## EXTRACT
------------------------------------
At 11:41 AM 7/20/00 -0800, Ken Krugler wrote:
>No. UCS-2 and UCS-4 have always been bigendian. Read ISO 10646-1:1993,
>section "6.3 Octet order" (page 7):
> When serialized as octets, a more significant octet shall
> precede less significant octets.
The section continues: "When not serialized as octets the order of octets
may be specified by an agreement between sender and recipient (see claus
17.1 and Annnex F )"
Annex F introduces the BOM.
On the face of it the two parts of clause 6.3 seem to be a bit
self-contradictory and could possibly stand some editorial clarification,
but on the whole, even ISO/IEC 10646 recognizes that other byte orders
exist and suggests means (in Annex F) how sender and recipient might
communicate this fact.
------------------------------------
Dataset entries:
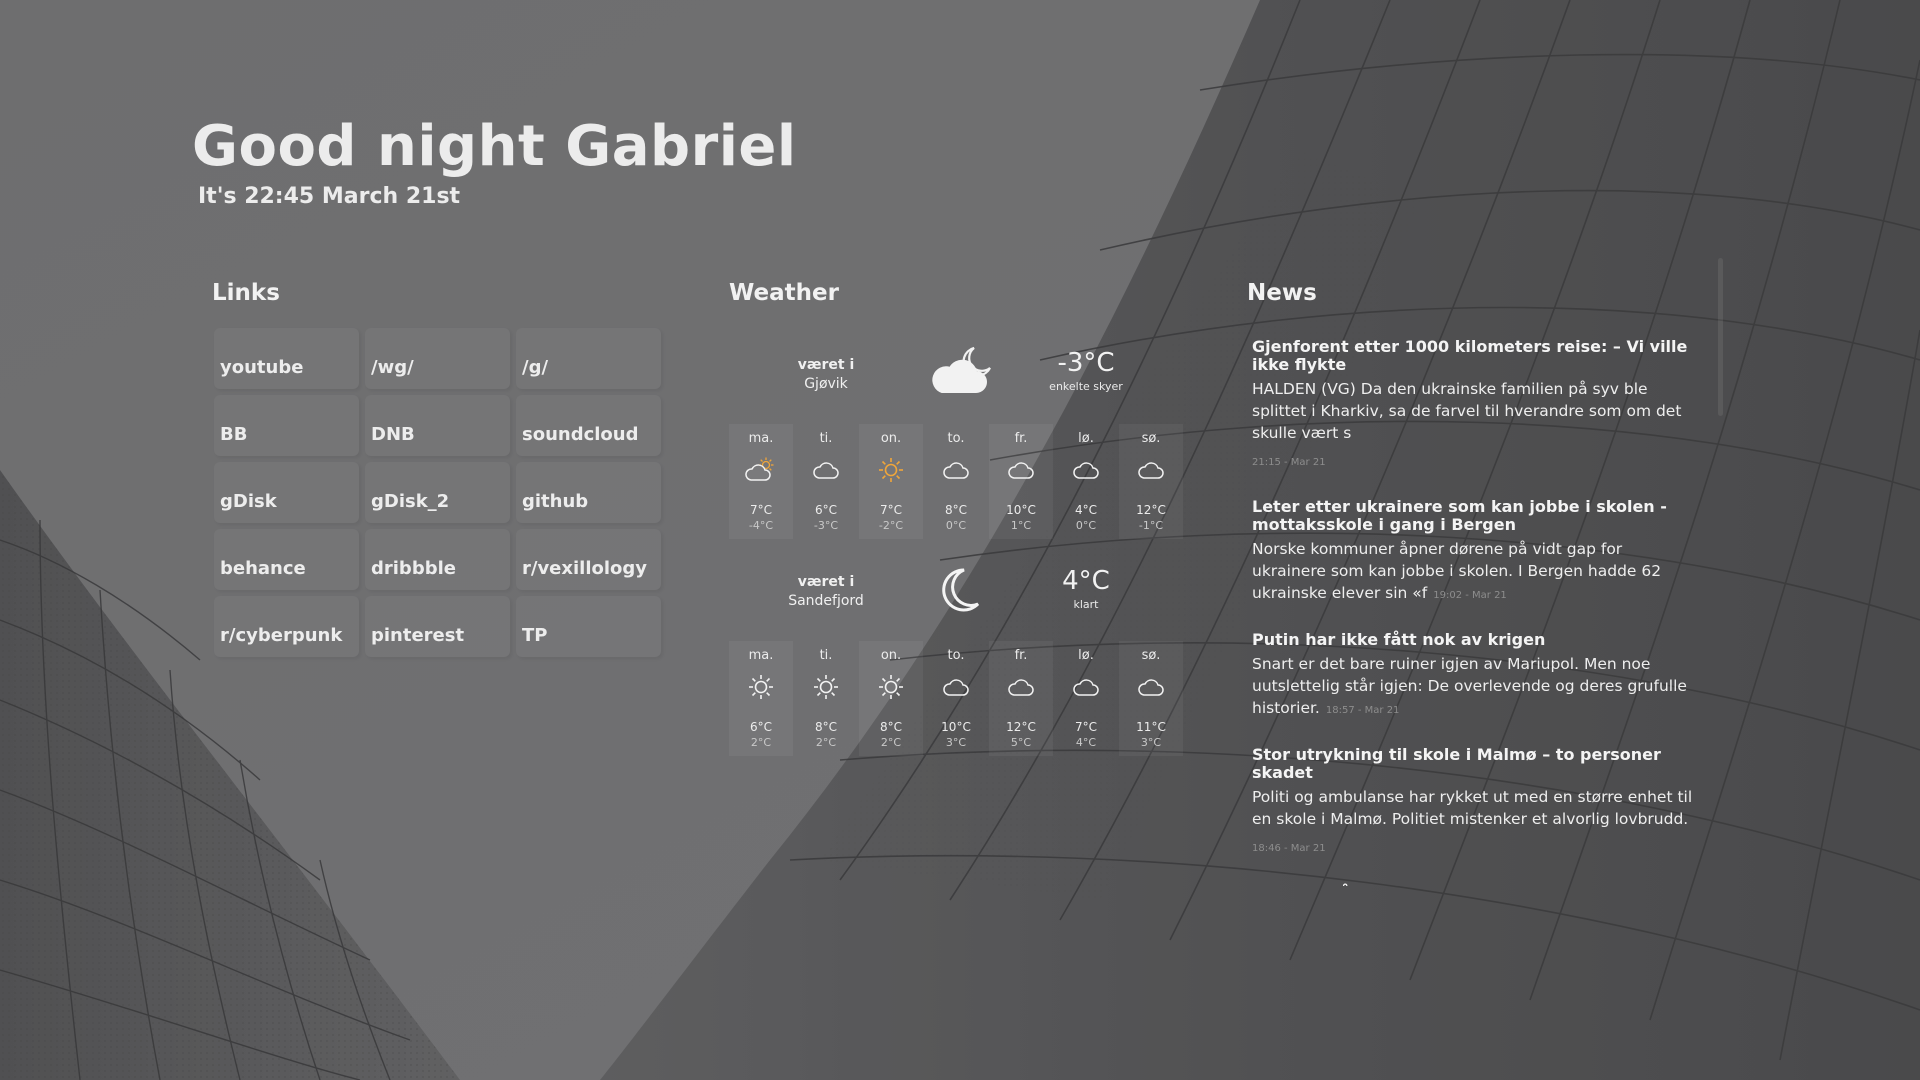  Describe the element at coordinates (286, 626) in the screenshot. I see `link-r-cyberpunk: r/cyberpunk` at that location.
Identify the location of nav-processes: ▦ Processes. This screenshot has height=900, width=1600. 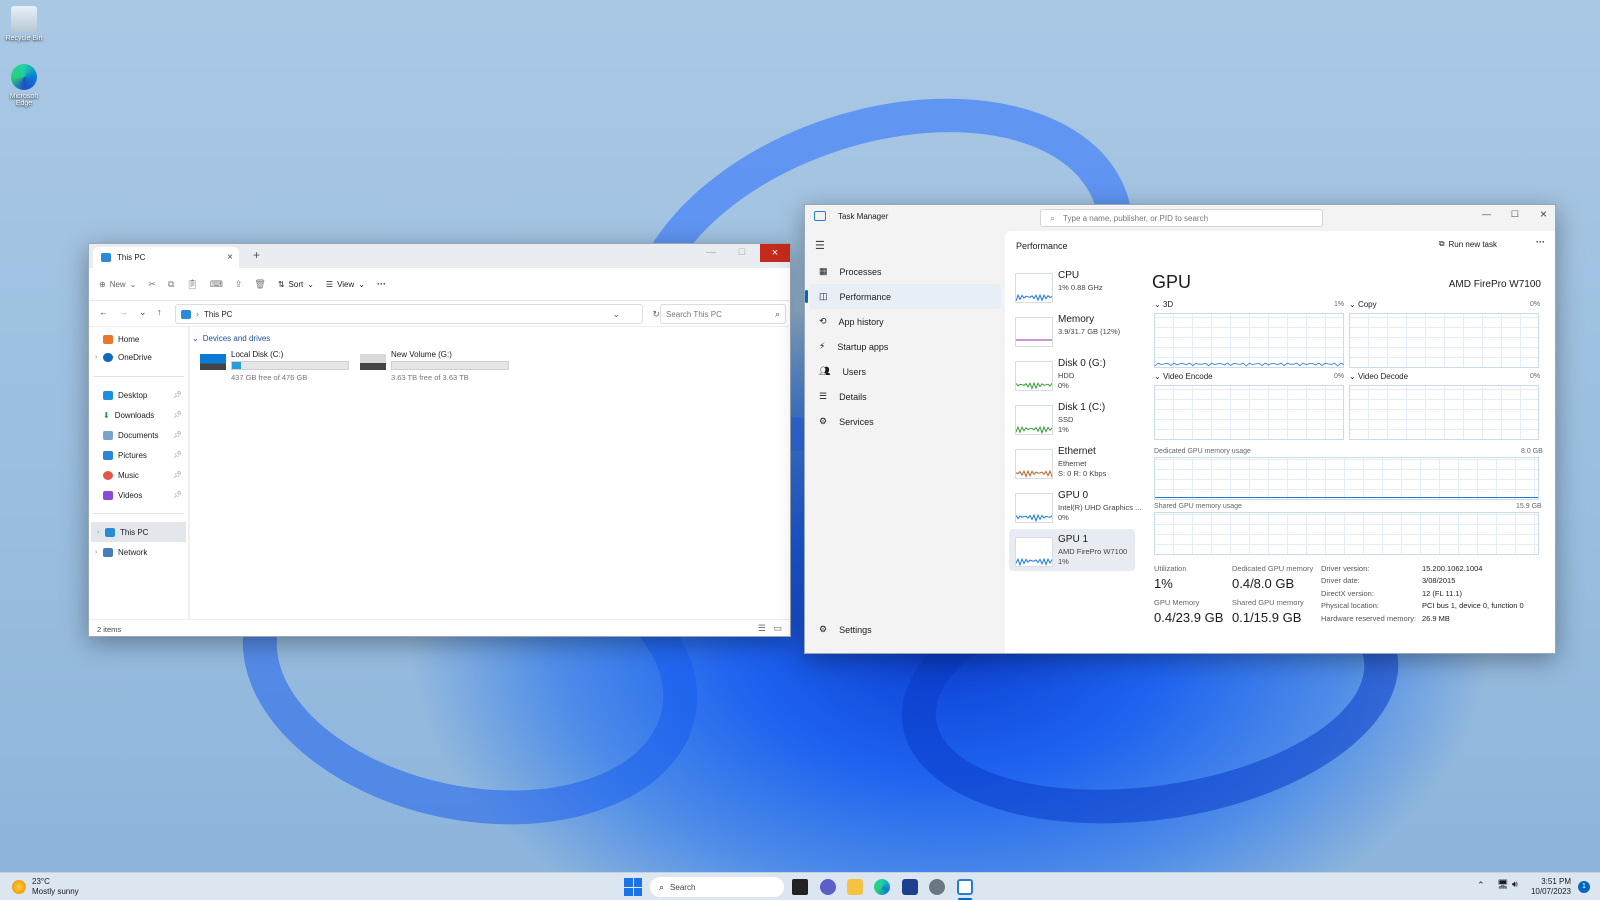
(905, 272).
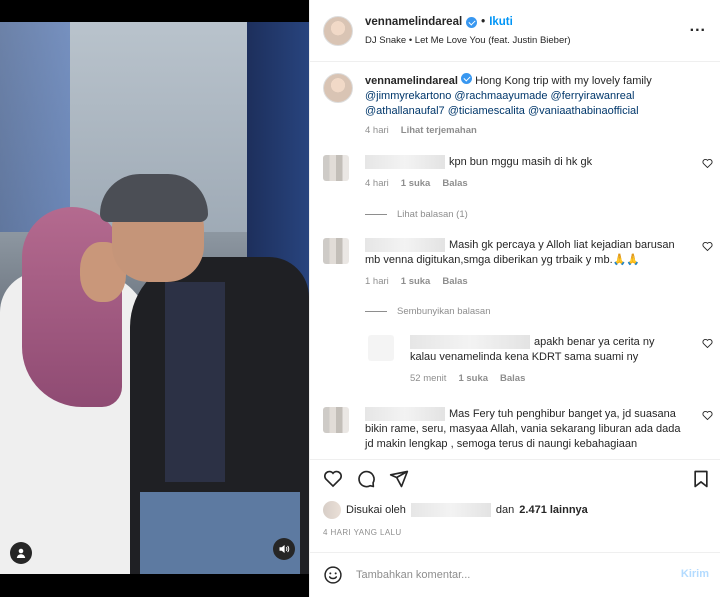 This screenshot has height=597, width=720. Describe the element at coordinates (473, 378) in the screenshot. I see `reply-likes: 1 suka` at that location.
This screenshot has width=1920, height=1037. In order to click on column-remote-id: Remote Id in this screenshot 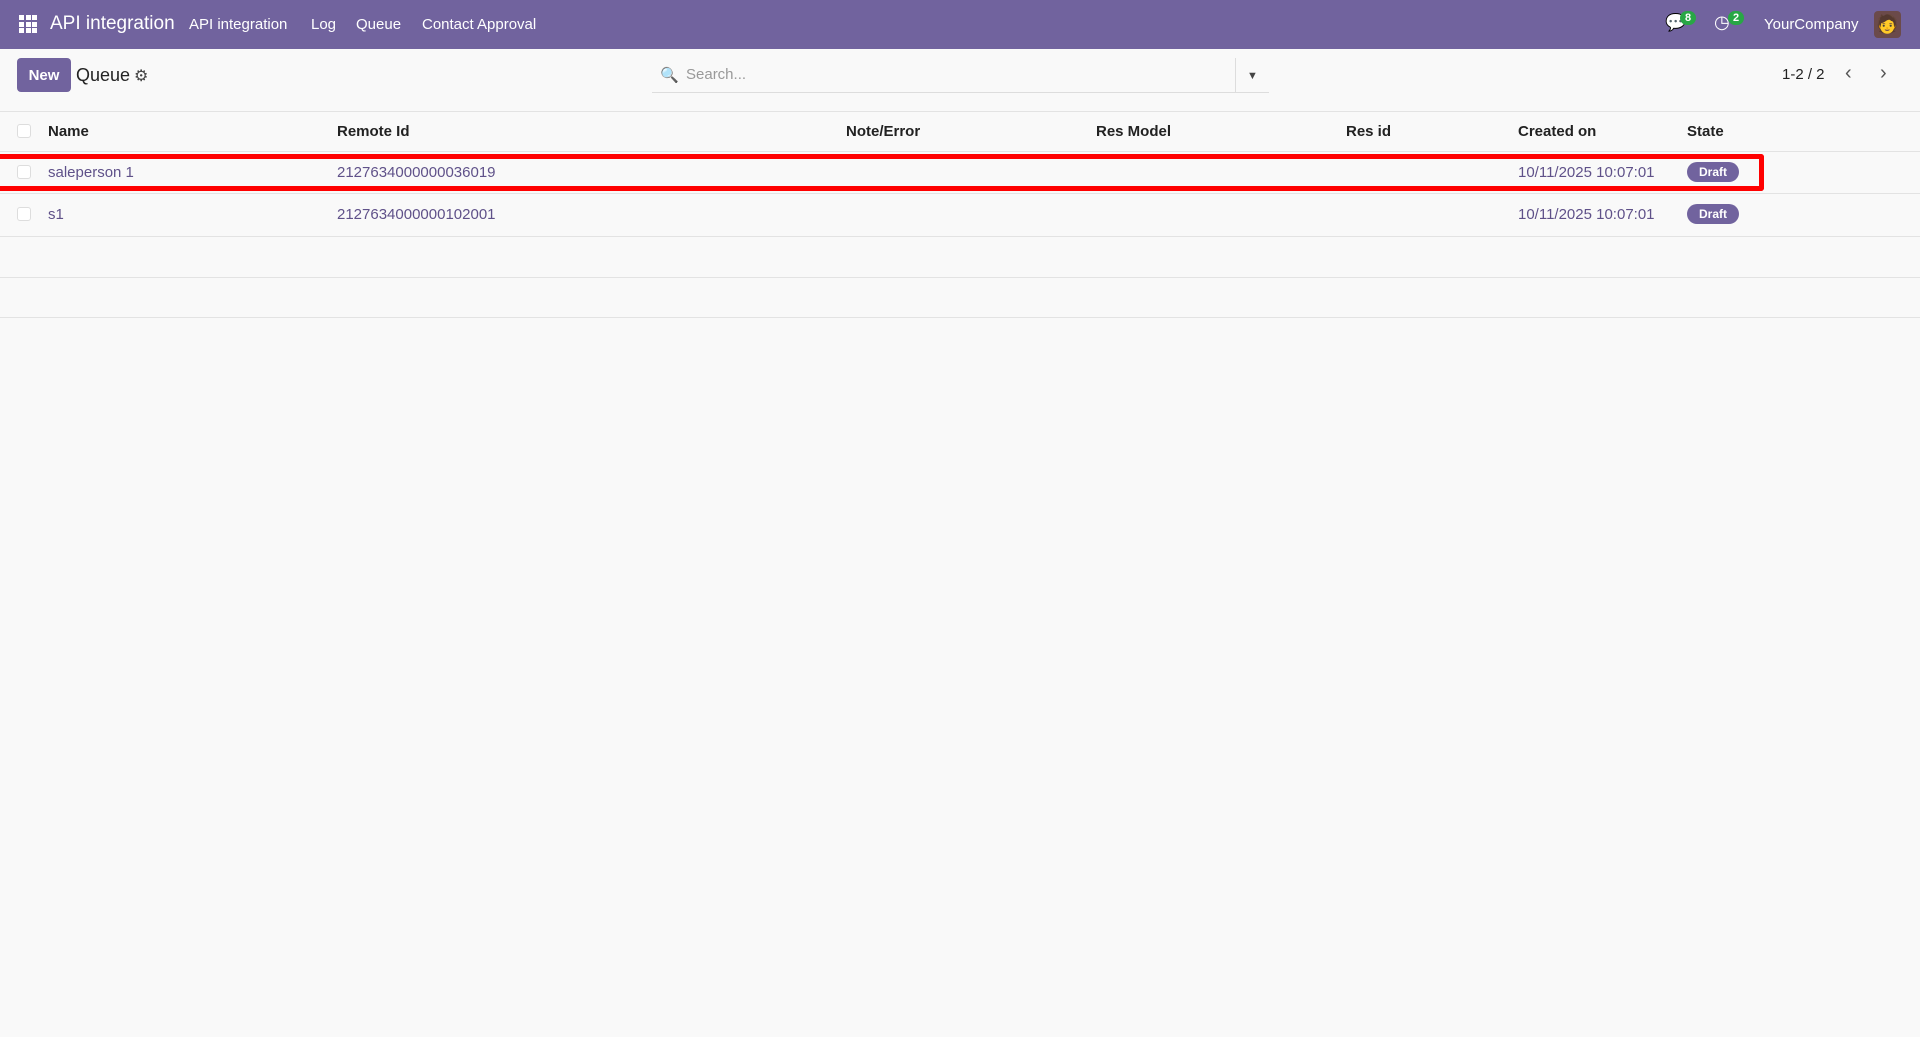, I will do `click(374, 132)`.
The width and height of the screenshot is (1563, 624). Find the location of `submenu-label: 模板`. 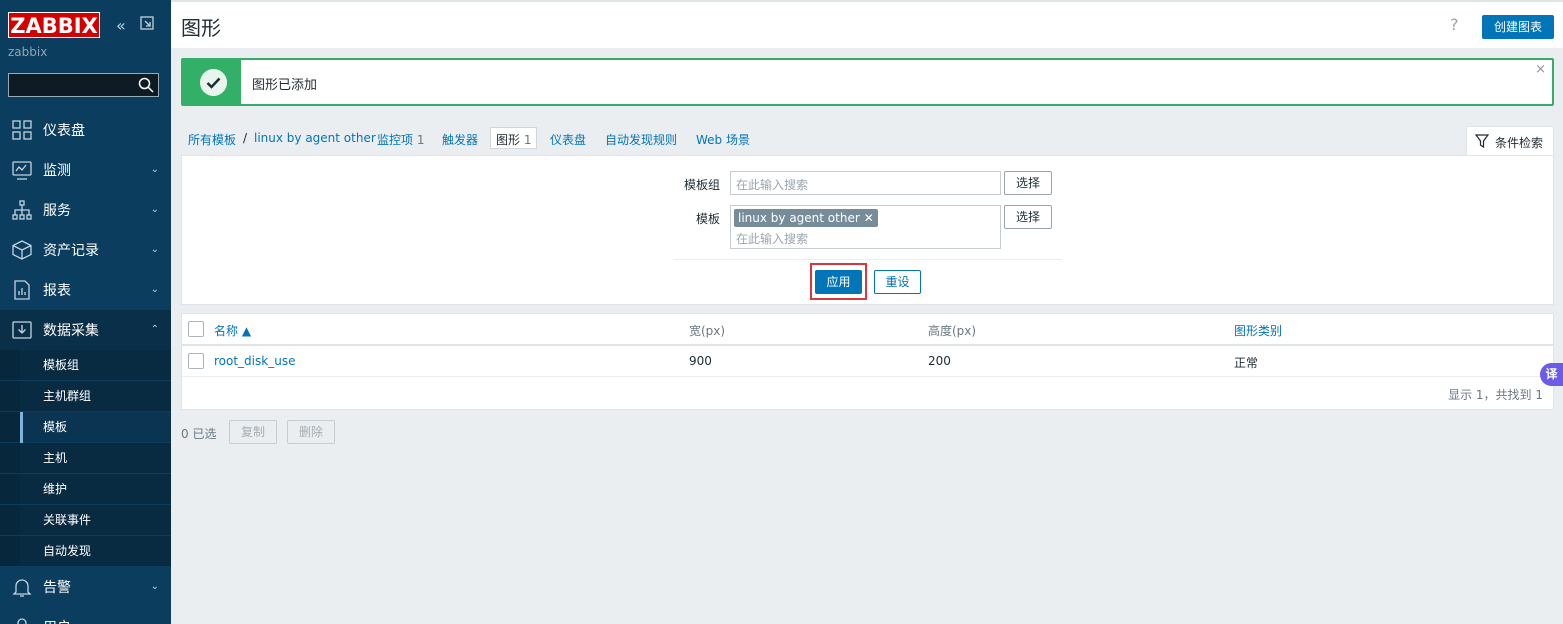

submenu-label: 模板 is located at coordinates (56, 427).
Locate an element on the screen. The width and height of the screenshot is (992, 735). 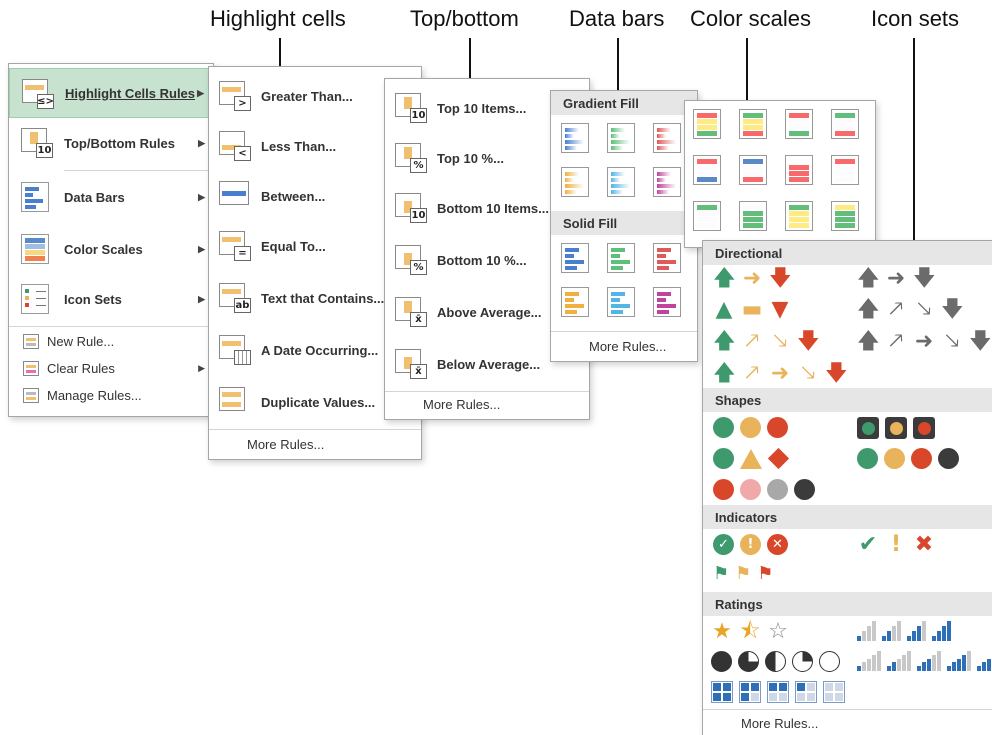
icon-set-3-traffic-lights-rimmed is located at coordinates (896, 428).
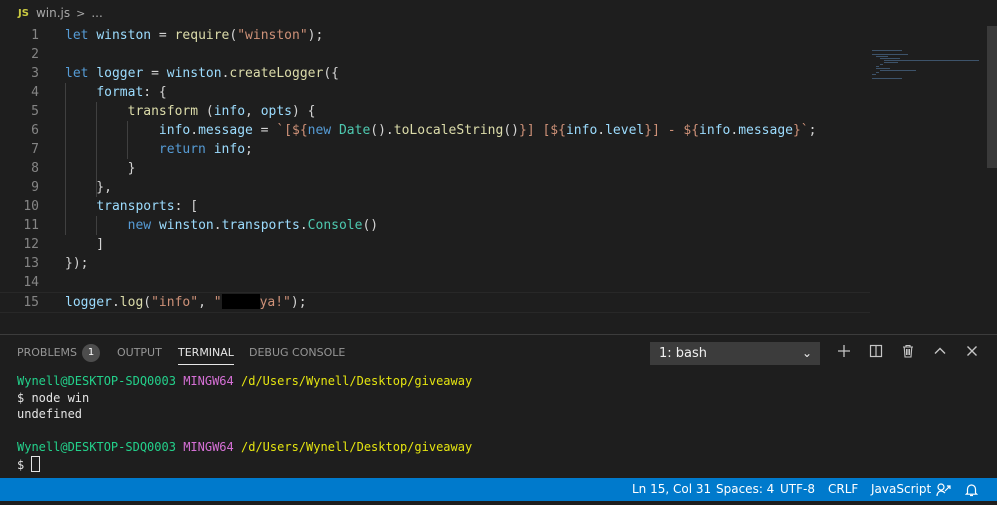  Describe the element at coordinates (31, 302) in the screenshot. I see `line-number: 15` at that location.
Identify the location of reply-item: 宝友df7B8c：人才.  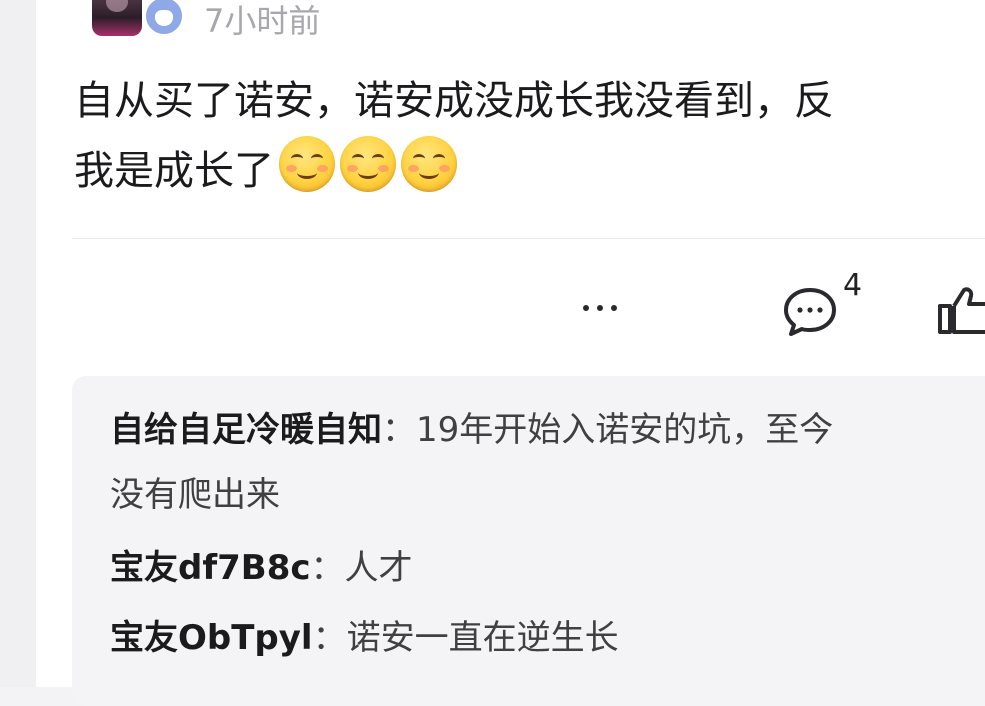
------------------------------------
## ASSIGNED TASK 1
In the message on octet order, which annex introduces the BOM?
## ASSIGNED TASK 2
Format the part of the listing that runs from the line containing "Locate an element" through the end of the listing as a JSON list of strings, one string per line, with blank lines and pictures left out.

## RESPONSE AREA 1
Annex F.

## RESPONSE AREA 2
[
  "Locate an element on the screen. The width and height of the screenshot is (992, 735). ",
  "icon-set-3-traffic-lights-rimmed is located at coordinates (896, 428).",
  "  Describe the element at coordinates (31, 302) in the screenshot. I see `line-number: 15` at that location.",
  "Identify the location of reply-item: 宝友df7B8c：人才.  "
]